Your task is to work out how many lines in the data include the word "Collapse". Reply with the number alone.

• Records from a collection
↓

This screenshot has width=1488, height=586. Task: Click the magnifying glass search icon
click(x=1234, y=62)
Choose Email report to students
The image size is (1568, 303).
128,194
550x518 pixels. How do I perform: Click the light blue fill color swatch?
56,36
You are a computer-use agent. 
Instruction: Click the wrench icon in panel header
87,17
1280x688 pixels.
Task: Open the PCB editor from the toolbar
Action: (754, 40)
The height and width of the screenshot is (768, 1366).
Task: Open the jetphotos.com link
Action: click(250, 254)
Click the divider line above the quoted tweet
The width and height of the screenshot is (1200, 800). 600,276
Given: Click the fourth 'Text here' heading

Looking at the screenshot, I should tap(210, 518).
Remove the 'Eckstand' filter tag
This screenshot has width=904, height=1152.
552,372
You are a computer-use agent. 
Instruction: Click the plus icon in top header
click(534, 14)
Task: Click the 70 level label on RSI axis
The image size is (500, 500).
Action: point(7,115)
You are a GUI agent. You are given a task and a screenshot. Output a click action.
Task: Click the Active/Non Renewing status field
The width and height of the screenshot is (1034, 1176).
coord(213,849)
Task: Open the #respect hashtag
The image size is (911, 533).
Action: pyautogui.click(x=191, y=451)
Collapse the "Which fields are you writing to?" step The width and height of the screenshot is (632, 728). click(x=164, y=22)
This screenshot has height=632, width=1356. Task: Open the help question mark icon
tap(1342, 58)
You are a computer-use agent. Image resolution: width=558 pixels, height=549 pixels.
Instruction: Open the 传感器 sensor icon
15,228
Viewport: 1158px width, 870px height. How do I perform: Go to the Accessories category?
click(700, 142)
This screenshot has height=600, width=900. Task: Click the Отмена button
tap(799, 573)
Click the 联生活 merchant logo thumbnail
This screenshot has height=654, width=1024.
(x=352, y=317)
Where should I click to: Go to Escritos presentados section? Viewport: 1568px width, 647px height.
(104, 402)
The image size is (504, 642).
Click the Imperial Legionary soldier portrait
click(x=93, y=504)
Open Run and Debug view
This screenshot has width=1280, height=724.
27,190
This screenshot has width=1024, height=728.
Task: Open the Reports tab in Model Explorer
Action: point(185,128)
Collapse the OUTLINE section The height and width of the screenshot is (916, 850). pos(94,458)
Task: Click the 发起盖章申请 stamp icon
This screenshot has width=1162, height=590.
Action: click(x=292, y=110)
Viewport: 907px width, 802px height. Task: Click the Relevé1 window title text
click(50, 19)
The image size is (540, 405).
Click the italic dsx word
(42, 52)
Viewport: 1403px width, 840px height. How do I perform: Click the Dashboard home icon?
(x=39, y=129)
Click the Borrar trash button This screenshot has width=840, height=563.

↑

• RESPONSE FOR THIS EXERCISE
2